In the listing below, find the line containing "Open إدارة العملاء from the sidebar" and the line containing "Given: Click the site security info icon". Repeat exactly those two lines and every line between them, nothing more.

——————————

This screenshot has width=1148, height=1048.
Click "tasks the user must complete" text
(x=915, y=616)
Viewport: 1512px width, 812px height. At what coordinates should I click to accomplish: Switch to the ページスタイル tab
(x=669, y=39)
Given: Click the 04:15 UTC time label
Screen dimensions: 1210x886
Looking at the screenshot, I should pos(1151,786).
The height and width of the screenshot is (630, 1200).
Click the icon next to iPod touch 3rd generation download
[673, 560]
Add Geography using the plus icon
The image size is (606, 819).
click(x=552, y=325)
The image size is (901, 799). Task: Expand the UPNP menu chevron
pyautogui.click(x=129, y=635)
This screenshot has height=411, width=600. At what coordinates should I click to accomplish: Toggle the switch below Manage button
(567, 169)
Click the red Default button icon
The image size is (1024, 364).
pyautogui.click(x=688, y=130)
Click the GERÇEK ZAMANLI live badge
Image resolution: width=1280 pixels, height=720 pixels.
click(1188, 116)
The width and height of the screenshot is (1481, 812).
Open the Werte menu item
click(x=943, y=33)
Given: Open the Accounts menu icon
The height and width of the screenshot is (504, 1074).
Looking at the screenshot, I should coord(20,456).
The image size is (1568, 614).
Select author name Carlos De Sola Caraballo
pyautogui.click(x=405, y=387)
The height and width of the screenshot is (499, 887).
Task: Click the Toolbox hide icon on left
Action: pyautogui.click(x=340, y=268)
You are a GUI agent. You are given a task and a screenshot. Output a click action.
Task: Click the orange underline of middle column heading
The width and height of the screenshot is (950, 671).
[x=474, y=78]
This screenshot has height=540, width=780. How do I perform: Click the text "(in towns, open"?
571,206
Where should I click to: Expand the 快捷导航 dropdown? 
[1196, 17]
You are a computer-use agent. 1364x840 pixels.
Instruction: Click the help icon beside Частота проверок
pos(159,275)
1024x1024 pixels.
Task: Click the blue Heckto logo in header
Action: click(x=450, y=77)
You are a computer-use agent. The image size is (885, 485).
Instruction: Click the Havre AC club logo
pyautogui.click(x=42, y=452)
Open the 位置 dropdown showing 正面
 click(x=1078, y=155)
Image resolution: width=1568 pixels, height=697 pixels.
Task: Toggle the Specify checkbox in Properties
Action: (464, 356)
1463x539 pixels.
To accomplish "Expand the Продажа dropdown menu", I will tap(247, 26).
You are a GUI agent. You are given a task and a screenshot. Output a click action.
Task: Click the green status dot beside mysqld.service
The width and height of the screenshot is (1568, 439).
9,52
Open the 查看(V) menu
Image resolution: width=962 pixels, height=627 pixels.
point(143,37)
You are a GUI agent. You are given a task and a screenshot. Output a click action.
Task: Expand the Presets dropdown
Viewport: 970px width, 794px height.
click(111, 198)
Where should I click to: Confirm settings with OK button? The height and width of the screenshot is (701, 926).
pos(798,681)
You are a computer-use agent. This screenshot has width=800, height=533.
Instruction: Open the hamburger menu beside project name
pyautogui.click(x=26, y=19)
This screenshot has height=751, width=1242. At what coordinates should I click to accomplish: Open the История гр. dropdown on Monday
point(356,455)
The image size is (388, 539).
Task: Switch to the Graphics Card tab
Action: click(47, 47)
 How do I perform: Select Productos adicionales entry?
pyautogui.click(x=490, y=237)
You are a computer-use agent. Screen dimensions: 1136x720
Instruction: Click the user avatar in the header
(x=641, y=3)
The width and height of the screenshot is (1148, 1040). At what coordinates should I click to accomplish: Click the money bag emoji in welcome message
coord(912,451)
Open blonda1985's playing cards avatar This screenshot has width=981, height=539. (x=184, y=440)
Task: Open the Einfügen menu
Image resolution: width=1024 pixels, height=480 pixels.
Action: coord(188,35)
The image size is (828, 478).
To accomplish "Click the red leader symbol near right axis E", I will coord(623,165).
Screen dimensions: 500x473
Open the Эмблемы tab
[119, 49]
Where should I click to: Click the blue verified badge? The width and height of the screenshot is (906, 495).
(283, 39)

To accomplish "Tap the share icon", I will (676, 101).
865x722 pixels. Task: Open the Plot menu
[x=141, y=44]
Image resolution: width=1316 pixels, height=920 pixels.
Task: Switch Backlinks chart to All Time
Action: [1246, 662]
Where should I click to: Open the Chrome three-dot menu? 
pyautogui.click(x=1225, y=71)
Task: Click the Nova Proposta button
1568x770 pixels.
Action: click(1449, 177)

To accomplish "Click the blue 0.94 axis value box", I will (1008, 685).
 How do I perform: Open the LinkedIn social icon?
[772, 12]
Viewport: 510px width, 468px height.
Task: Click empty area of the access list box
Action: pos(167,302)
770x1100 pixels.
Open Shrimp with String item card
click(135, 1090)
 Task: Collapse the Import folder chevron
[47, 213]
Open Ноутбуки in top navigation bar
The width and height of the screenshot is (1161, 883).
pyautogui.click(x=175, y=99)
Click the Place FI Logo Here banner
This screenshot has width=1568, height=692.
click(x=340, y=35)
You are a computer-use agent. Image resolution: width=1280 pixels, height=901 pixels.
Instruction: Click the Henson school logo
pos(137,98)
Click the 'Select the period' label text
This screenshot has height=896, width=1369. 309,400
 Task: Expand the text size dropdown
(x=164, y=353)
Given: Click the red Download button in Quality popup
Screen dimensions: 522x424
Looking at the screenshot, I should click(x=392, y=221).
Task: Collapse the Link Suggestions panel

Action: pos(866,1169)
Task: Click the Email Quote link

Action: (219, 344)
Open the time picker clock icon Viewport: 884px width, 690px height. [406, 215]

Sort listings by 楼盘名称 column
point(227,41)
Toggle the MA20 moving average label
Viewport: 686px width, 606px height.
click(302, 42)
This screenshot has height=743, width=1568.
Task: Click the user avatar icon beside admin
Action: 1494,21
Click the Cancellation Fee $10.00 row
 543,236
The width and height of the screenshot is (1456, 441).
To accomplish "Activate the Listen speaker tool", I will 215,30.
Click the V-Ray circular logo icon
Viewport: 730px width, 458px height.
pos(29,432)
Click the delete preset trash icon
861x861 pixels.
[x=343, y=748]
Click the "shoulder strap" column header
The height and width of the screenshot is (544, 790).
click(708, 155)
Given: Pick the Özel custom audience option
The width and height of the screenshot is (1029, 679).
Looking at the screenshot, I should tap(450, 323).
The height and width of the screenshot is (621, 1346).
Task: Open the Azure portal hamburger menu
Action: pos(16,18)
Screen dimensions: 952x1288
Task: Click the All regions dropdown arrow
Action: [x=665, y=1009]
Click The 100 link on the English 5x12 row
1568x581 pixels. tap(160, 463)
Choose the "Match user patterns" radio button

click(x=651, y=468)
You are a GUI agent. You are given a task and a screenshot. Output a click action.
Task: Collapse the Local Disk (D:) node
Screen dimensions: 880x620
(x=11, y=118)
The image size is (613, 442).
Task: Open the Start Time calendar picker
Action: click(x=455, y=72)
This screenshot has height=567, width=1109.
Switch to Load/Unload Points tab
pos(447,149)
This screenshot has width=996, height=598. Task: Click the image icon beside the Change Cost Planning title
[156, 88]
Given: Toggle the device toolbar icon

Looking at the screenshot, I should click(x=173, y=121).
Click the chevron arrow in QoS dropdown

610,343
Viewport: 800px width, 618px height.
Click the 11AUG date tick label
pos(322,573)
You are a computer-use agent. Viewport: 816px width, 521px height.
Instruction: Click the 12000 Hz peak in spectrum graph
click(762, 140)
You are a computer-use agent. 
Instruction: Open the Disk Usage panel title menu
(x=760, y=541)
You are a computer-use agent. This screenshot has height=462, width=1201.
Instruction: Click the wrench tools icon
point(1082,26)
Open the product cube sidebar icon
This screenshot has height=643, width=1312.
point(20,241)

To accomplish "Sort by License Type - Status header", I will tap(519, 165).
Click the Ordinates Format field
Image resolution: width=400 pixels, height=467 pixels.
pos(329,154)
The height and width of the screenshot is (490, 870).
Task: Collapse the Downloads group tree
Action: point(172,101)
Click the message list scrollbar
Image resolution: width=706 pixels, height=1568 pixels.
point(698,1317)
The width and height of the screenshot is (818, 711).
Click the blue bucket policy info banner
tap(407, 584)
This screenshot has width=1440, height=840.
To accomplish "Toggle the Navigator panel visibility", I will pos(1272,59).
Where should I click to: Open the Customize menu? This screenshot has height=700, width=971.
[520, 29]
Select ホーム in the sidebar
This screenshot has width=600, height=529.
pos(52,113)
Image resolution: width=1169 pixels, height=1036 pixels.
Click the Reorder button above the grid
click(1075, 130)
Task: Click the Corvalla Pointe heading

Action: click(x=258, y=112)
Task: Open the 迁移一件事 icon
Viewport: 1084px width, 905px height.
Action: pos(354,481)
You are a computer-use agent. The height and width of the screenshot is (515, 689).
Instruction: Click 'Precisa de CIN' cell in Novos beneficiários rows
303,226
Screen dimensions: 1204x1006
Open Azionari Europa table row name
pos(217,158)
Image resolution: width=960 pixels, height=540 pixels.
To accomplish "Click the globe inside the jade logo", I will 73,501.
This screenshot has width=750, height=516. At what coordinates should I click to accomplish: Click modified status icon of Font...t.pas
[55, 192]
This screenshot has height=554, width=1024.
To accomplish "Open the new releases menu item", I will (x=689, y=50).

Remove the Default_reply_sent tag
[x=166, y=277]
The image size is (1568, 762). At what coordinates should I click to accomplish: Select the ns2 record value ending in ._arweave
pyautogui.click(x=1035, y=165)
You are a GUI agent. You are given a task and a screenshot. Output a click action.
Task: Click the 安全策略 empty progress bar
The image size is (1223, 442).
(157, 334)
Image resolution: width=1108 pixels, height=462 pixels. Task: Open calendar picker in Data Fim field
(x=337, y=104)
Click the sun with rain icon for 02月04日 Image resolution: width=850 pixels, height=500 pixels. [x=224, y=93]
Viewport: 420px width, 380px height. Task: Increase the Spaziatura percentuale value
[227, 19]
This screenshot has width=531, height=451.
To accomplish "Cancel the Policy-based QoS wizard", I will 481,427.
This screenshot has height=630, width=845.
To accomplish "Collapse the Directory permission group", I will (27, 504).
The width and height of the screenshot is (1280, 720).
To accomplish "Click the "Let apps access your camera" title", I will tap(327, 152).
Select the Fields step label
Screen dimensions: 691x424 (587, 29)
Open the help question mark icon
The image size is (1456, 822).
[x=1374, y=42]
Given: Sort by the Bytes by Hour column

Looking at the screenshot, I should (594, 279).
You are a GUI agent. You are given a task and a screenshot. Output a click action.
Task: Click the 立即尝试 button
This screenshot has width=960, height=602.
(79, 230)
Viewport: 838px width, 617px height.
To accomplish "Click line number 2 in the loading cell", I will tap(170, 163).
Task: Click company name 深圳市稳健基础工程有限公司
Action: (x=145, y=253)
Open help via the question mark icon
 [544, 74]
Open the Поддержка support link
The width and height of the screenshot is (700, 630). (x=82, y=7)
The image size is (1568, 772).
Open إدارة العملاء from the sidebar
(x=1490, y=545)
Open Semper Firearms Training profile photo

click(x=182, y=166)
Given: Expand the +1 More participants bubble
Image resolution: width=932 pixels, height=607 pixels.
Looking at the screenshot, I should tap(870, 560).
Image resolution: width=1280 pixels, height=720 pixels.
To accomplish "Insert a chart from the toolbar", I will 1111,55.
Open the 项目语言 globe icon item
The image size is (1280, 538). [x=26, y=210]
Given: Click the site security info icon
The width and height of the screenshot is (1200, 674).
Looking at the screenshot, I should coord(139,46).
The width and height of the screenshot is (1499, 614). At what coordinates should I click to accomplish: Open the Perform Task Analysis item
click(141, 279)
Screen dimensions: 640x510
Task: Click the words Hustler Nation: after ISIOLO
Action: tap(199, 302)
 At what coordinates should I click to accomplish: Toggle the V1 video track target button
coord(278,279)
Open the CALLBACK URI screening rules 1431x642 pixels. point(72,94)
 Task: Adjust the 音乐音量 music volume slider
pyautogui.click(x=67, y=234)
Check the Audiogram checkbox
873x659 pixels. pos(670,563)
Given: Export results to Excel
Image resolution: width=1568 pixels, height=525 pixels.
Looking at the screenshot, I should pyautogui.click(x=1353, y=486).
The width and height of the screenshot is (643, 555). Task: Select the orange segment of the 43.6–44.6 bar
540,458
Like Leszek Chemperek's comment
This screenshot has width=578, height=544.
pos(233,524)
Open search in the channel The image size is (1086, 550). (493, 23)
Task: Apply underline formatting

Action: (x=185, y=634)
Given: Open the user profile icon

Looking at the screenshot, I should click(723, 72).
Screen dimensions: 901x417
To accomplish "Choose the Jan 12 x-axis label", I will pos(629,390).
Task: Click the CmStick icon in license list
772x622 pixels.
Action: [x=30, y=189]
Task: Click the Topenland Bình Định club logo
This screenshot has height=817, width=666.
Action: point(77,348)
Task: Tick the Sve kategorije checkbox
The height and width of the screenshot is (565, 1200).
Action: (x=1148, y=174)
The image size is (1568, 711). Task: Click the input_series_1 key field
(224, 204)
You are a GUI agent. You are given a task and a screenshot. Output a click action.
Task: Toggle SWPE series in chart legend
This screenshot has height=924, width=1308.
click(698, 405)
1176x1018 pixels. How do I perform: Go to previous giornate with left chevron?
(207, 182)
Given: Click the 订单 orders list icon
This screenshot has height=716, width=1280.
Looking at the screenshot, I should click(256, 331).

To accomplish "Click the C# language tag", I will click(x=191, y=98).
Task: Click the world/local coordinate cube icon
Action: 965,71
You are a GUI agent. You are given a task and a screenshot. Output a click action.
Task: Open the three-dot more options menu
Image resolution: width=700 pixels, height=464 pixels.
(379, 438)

——————————

§ **RESPONSE TO THE EXERCISE**
Open إدارة العملاء from the sidebar
(x=1490, y=545)
Open Semper Firearms Training profile photo

click(x=182, y=166)
Given: Expand the +1 More participants bubble
Image resolution: width=932 pixels, height=607 pixels.
Looking at the screenshot, I should tap(870, 560).
Image resolution: width=1280 pixels, height=720 pixels.
To accomplish "Insert a chart from the toolbar", I will 1111,55.
Open the 项目语言 globe icon item
The image size is (1280, 538). [x=26, y=210]
Given: Click the site security info icon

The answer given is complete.